The Japanese yen plunged against the U.S. dollar on Tuesday to its lowest level since October 1998, as the Bank of Japan's ultra-loose monetary policy was in stark contrast with an aggressive Federal Reserve determined to stamp out soaring inflation.
The yen dropped to a new 24-year low, extending losses which have already seen it shed more than 18% of its value versus the greenback this year.
"You're still looking at a trade where there is aggressive tightening by the Fed while the BoJ has yet to really budge. There is potential here to see a further leg of weakness in the yen," said Edward Moya, senior market analyst, at OANDA in New York.
The currency lost more ground after the BoJ on Friday dashed any expectations of a change in policy and continued to stand alone among other major central banks in its commitment to ultra-easy monetary settings.
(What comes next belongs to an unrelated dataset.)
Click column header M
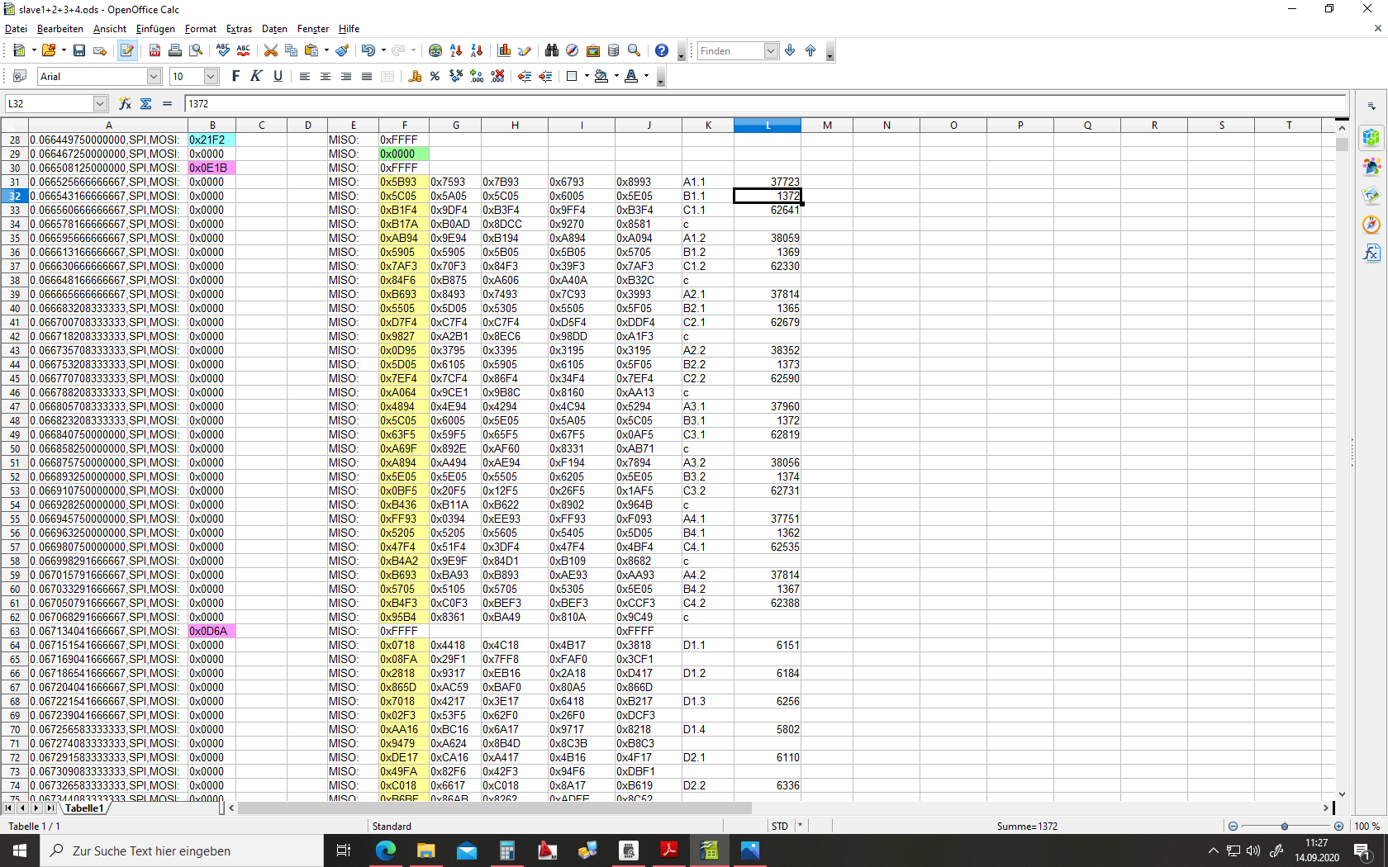 click(x=826, y=126)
Instead it has been ramping up bond-buying to hold 10-year yields in a targeted 0% to 0.25% range. But despite its efforts, the yield remains at the upper end of that target.
Earlier in the day, Japanese Prime Minister Fumio Kishida effectively gave the green light to sell yen when he said the BoJ should maintain its ultra-loose monetary policy. He brushed aside calls for the policy to be tweaked to target rising living costs.
The yen's decline was also accelerated by some stop-loss orders broken around the 135.60 level, according to analysts, who noted New York traders had been absent on Monday, a U.S. public holiday.
By midmorning trading, the Japanese currency was at 136.41 yen per U.S. dollar.
The yen has lost more than any other major currency against the greenback, as the BoJ's dovish policy stance diverged from the general hawkishness among global policymakers.
In other currencies, the dollar index was down 0.3% at 104.38, with the euro firmer on the day, at $1.0536, up 0.3%. The European single currency rose after European Central Bank Chief Economist Philip Lane said the ECB will raise interest rates by 25 basis points at its July meeting, but the size of its September hike is still to be decided, suggesting a larger 50 basis point hike could be in the cards.
Sterling also rose against the dollar, up 0.2% at $1.2271 on hawkish comments from Bank of England policymakers. BoE chief economist Huw Pill said on Tuesday the central bank would need to raise interest rates further in the near future to tackle surging inflation.